On this page:
tei-document->excerpt-max-allow-chars
searchable-document-set<%>
do-term-search
normalized-term?
normalized-term-string
pregexp-quote-normalized-term
10.2.1 Constructing Search Results
segment-make-search-results
search-result-nullify-excerpt
make-document-search-results
10.2.2 Implementing Search Backend Types
search^
search-backend/  c
initialize-search-backend
initialize-search-backend/  c
define-compound-search-unit
define-lazy-search-unit
10.2.2.1 Basic search^ Units
0.5.91

10.2 Search Implementation🔗ℹ

 (require (submod ricoeur/term-search/backend/common private))

This section documents the common utilities used to implement ricoeur/term-search’s search feature (which is used through functions like term-search), including everything necessary to implement new kinds of search backends.

Returns the maximum total number of characters allowed in search result excerpts in a document search result value for the TEI document doc. This maximum applies per search query; it is defined internally as a percentage of the total length of doc.

The result of tei-document->excerpt-max-allow-chars is cached to amortize the cost of calling it multiple times on the same TEI document.

Internally, a searchable document set is an object (in the sense of racket/class) that satisfies (is-a?/c searchable-document-set<%>).
Adding a new type of search backend typically means defining a new class that implements this interface.

method

(send a-searchable-document-set do-term-search 
  norm-term 
  #:ricoeur-only? ricoeur-only? 
  #:languages languages 
  #:book/article book/article 
  #:exact? exact?) 
  (instance-set/c document-search-results?)
  norm-term : normalized-term?
  ricoeur-only? : any/c
  languages : (set/c language-symbol/c #:cmp 'eq #:kind 'immutable)
  book/article : (or/c 'any 'book 'article)
  exact? : any/c
The method used to implement searchable-document-set-do-term-search.

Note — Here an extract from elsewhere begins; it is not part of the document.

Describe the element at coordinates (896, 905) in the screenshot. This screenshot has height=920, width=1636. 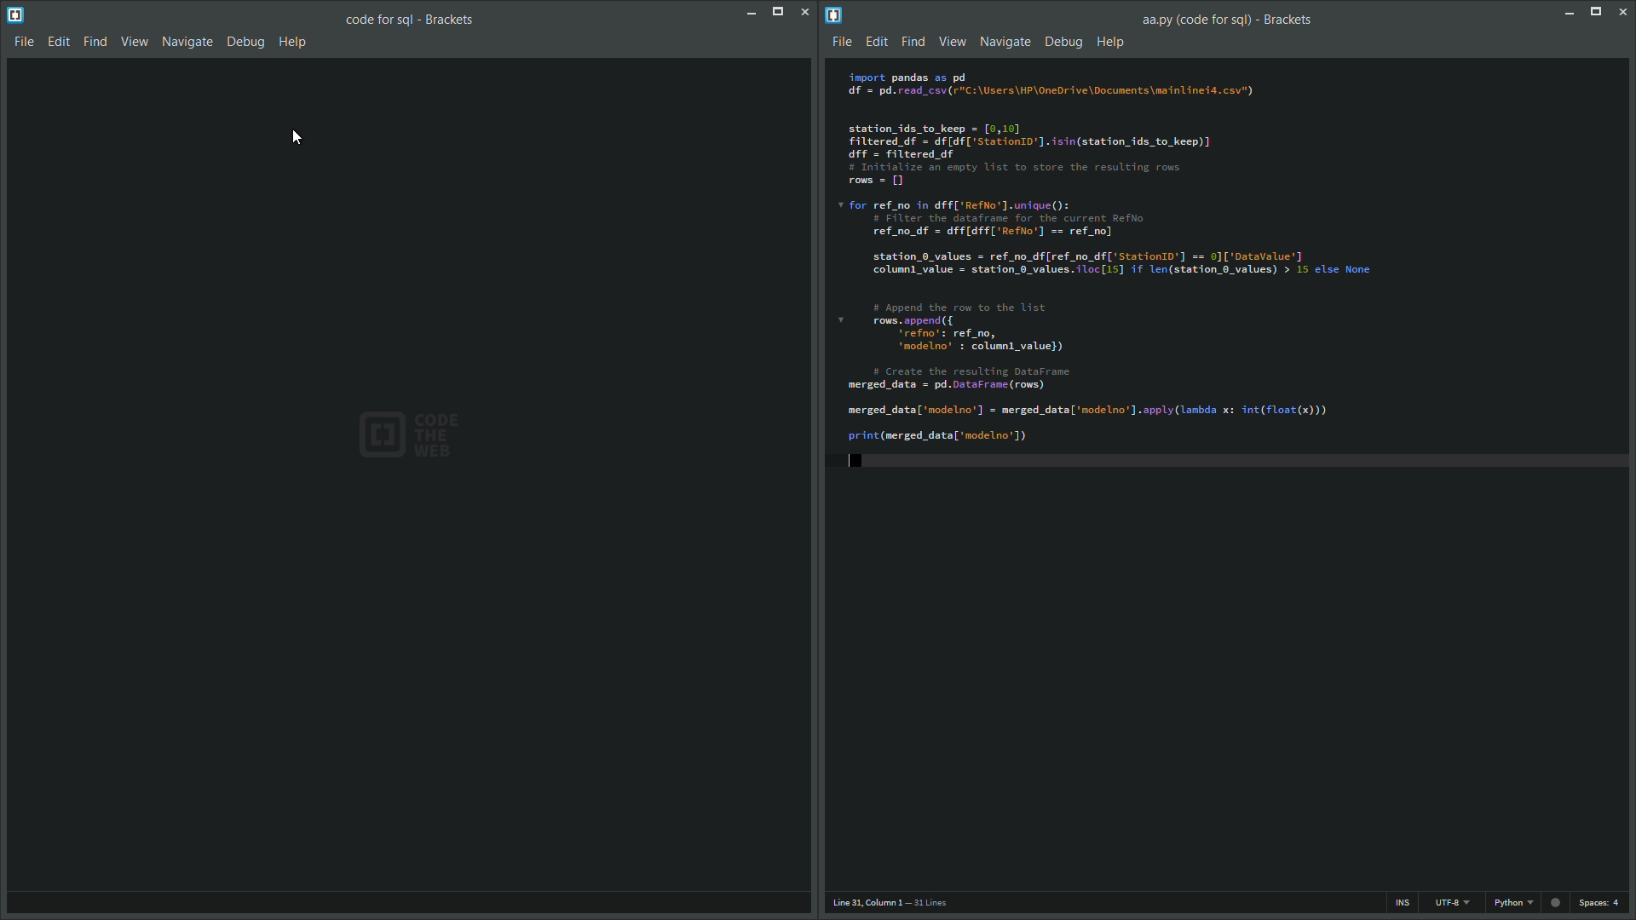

There are a few notable differences between do-term-search and all of the higher-level search functions or methods:
  1. All of the keyword arguments are mandatory. As there are several different classes that implement searchable-document-set<%>, copying the default values correctly to every definition would be unpleasant and error-prone.

  2. The search term is passed as a normalized term value, rather than a string satisfying term/c. This prevents do-term-search from being called except by searchable-document-set-do-term-search, which allows the implementation of searchable-document-set-do-term-search to rely on the fact that it will be able to interpose on calls. In fact, the implementation does do some normalization when constructing a normalized term value, and it can guarantee that it will always have the chance to do so.

  3. The languages argument is normalized: rather than being passed as a search-languages/c value, which is designed for the convienience of clients, it is given as an immutable set of language-symbol/c symbols. This allows searchable-document-set-do-term-search to take sole responsibility for handling 'any and lists with duplicate symbols, rather than placing that burden on every class that implements searchable-document-set<%>.

procedure

(normalized-term? v)  any/c

  v : any/c

procedure

(normalized-term-string norm-term)

  (and/c term/c trimmed-string-px)
  norm-term : normalized-term?

procedure

(pregexp-quote-normalized-term norm-term 
  #:exact? exact?) 
  string-immutable/c
  norm-term : normalized-term?
  exact? : any/c
A normalized term value, recognized by the predicate normalized-term?, is used by searchable-document-set-do-term-search to wrap the search term it passes to the do-term-search method of searchable-document-set<%>. The function normalized-term-string extracts the string from a normalized term.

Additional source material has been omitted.